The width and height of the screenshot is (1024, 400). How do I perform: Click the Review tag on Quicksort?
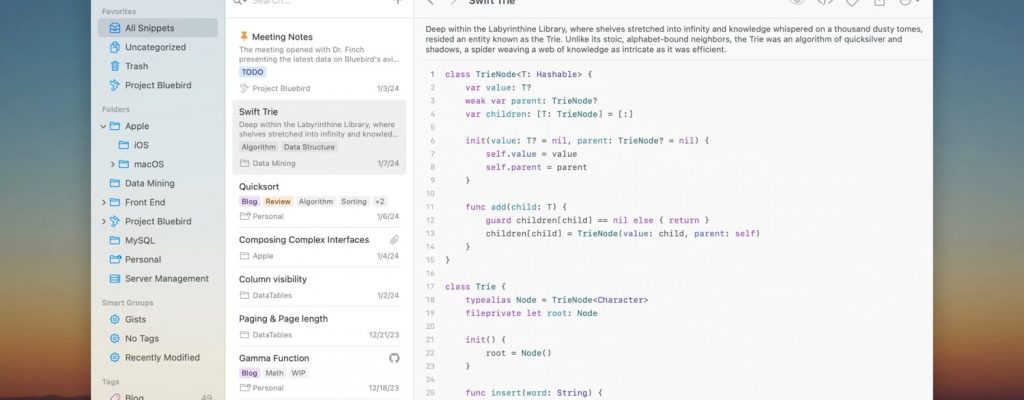tap(278, 201)
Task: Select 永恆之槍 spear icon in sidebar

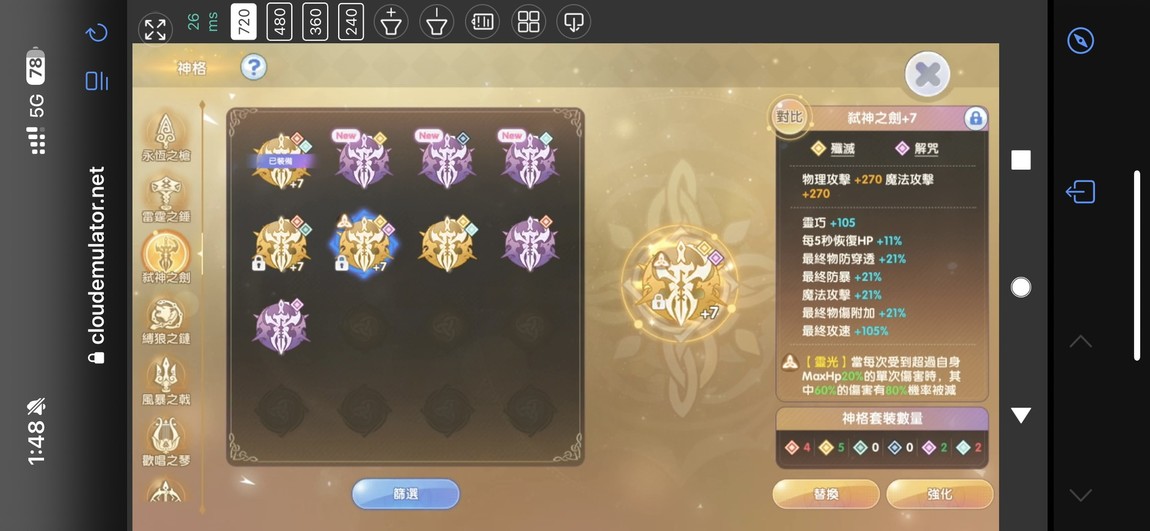Action: tap(166, 132)
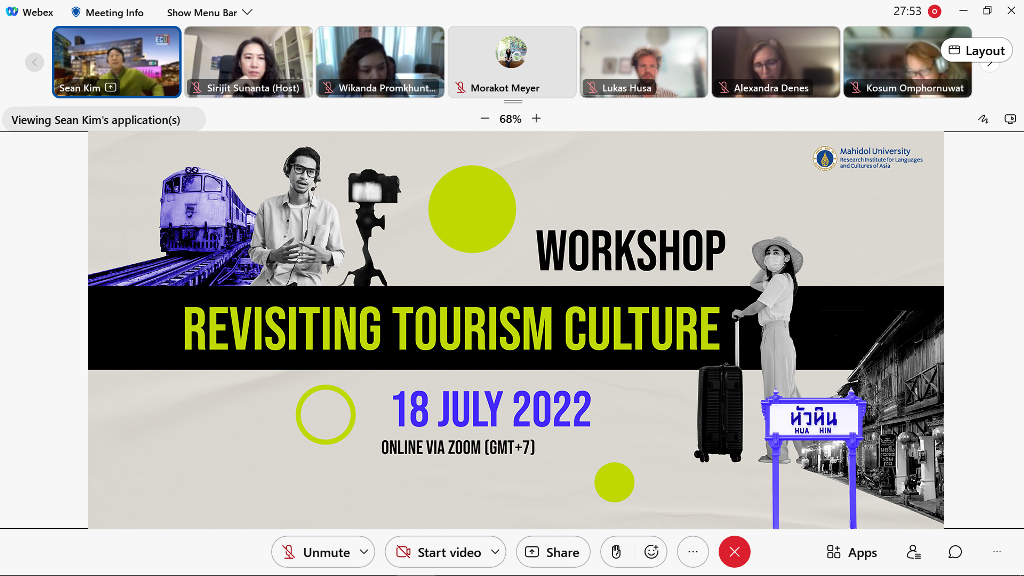The image size is (1024, 576).
Task: Expand the Show Menu Bar chevron
Action: tap(247, 12)
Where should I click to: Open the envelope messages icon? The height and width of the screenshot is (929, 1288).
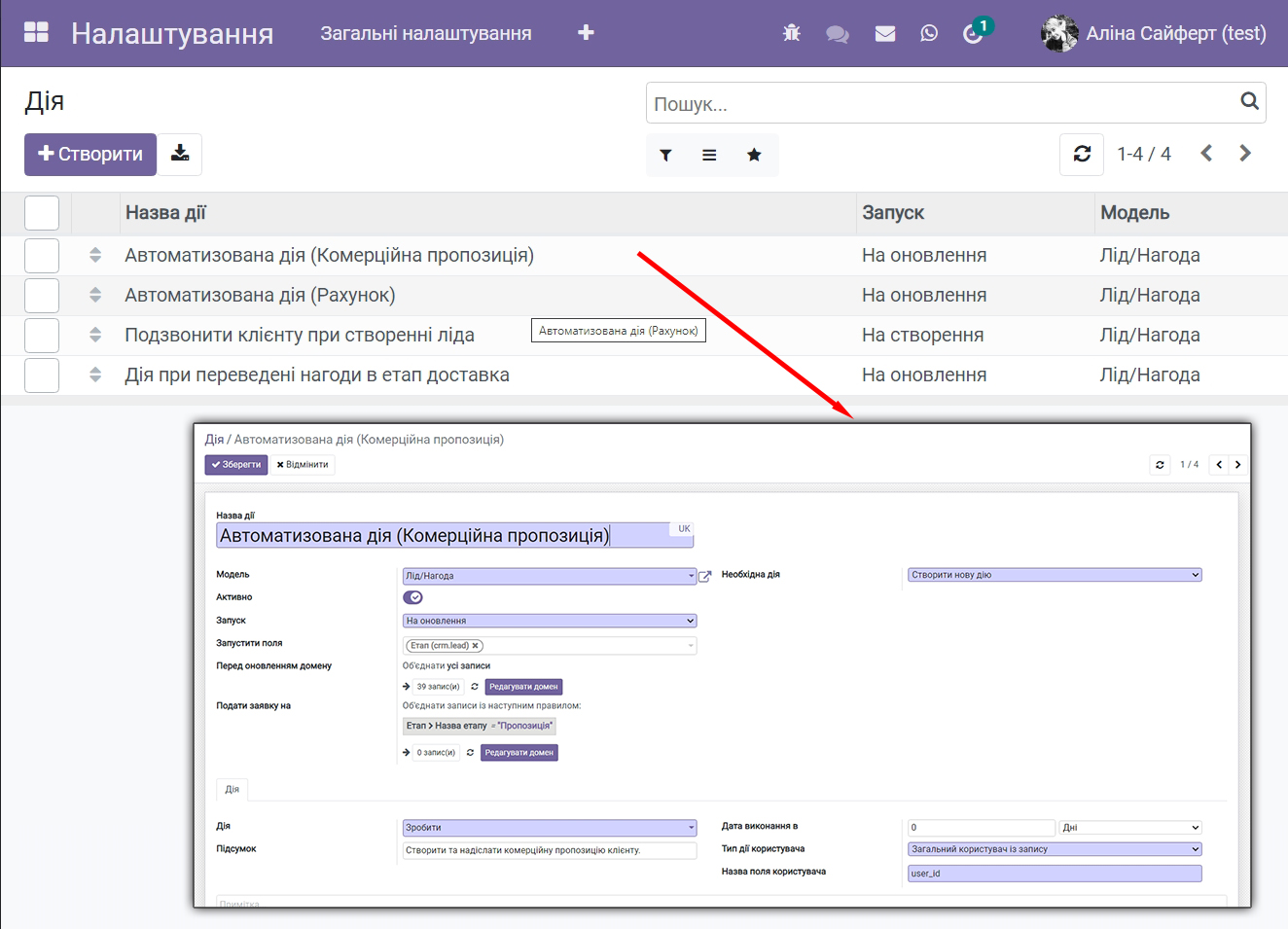(884, 33)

*ASSIGNMENT*. Could you return exactly the lines starting with the one that contains "Where should I" and ending with the last line of the data above? Leave the pictures out.

*OUTPUT FOR THIS TASK*.
Where should I click to: Open the envelope messages icon? The height and width of the screenshot is (929, 1288).
(884, 33)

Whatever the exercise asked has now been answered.